Kleine waterwegen kunnen pas een serieuze transportfunctie krijgen als niet langer containers de maat der dingen zijn, maar de pallets van tachtig bij honderdtwintig centimeter die overal in fabrieken worden gebruikt en die makkelijk in vrachtwagens passen. Het kostbare ompakken zou dan overbodig worden. Het pallet-idee is uitgebreid besproken in de Incodelta werkgroep Multimodaal Vervoer. Al snel dook een probleem op: er kunnen niet twee Europallets naast elkaar in een zeecontainer, dat scheelt precies twee centimeter. De ene helft van de werkgroep concludeerde daaruit dat het met palletvervoer dus niets wordt, de andere helft voorziet een verschuiving van containers naar pallets en daarmee naar een veel fijnmaziger waterwegennet.
Voorlopig ontbreken rechtstreekse waterwegen tussen Rotterdam en Venlo. Schepen met bestemming Venlo volgen daarom de corridor Rotterdam-Nijmegen. Zoals auto’s de A15 nemen, stomen binnenvaartschippers de Waal op en slaan bij Nijmegen rechtsaf; via het Maas Waalkanaal komen ze in de Maas en zakken af naar Venlo.
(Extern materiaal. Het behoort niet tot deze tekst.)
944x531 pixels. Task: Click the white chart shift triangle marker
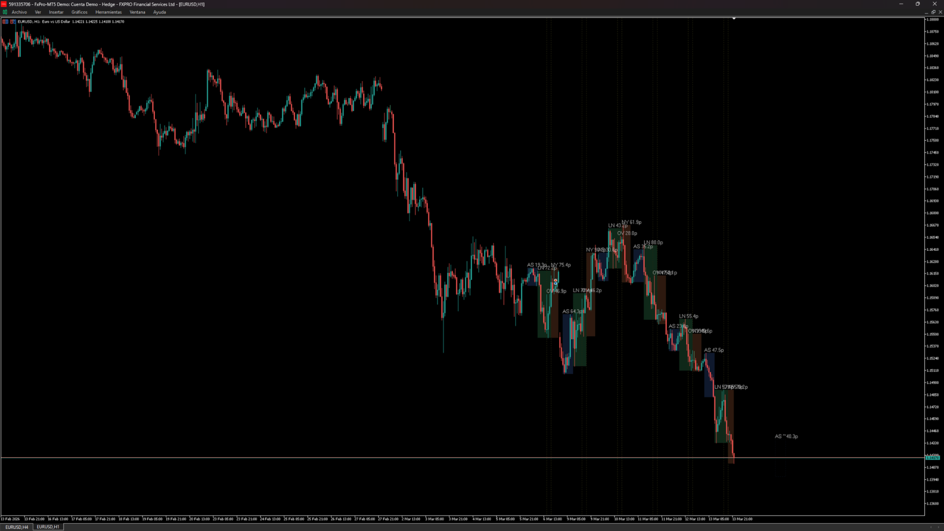point(734,19)
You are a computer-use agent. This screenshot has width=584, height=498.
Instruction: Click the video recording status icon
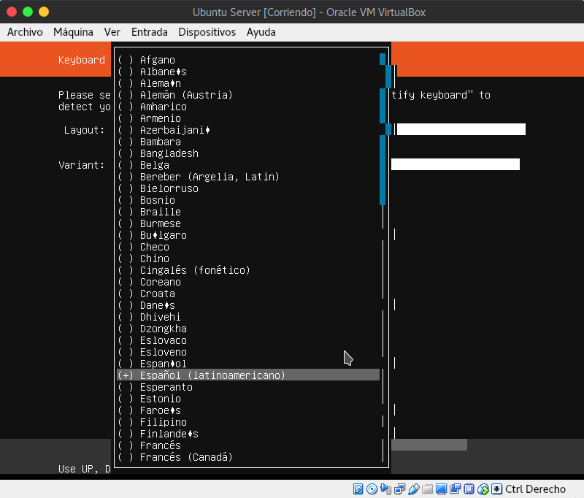pyautogui.click(x=456, y=489)
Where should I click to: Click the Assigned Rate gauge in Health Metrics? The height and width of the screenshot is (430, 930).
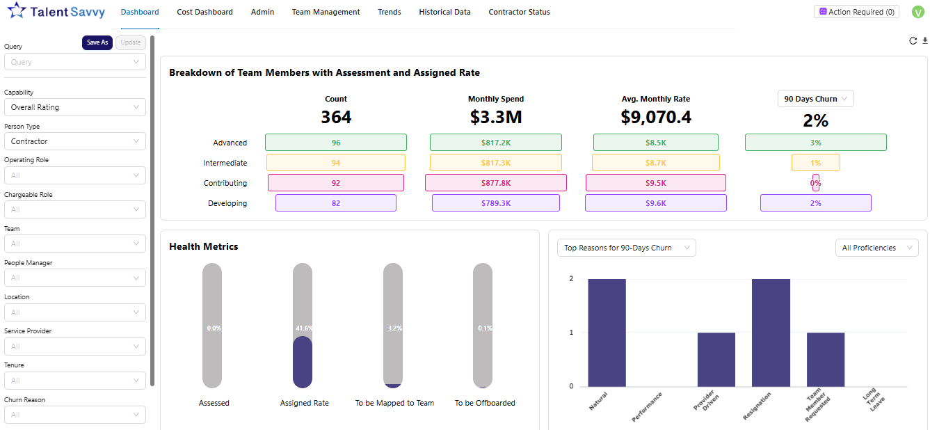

Om containers te kunnen lossen wil Venlo nu een eigen bargeterminal bouwen aan de Maas, een kort luchtspoor brengt de containers dan naar de bestaande ECT-centrale waar ze op treinen naar het Ruhrgebied worden gezet. Coasters hoeven dan dus niet meer te lossen in Rotterdam, een fikse ontlasting van de Nederlandse sporen en wegen.
Waterwegen passen niet goed in het concept van de corridors. Ze vormen geen lijn, feitelijk is sprake van een ruit: Rotterdam-Nijmegen-Luik-Antwerpen-Rotterdam. Maar die scheepvaartruit is van een geheel ander niveau en maatvoering dan de Zuidoostcorridor. Misschien is het logischer om, net als het ministerie van Economische Zaken, te kijken naar de drie megacorridors: van de Randstad naar het Rijn-Ruhrgebied, van het Rijn-Ruhrgebied naar de stedendriehoek Antwerpen-Brussel-Gent en van de Vlaamse stedendriehoek weer terug naar de Randstad. Of nog een stap verder: beschouw Rotterdam, Antwerpen, Vlissingen en Moerdijk als één havensysteem en kijk vandaaruit naar de noodzakelijke achterlandverbindingen als IJzeren Rijn en Betuweroute. Dat zou ook tegemoet komen aan de Duitse eis dat niet alle goederen op één punt het land binnenkomen met alle logistieke problemen vandien. Het water zou het organiserend principe van de planologie worden.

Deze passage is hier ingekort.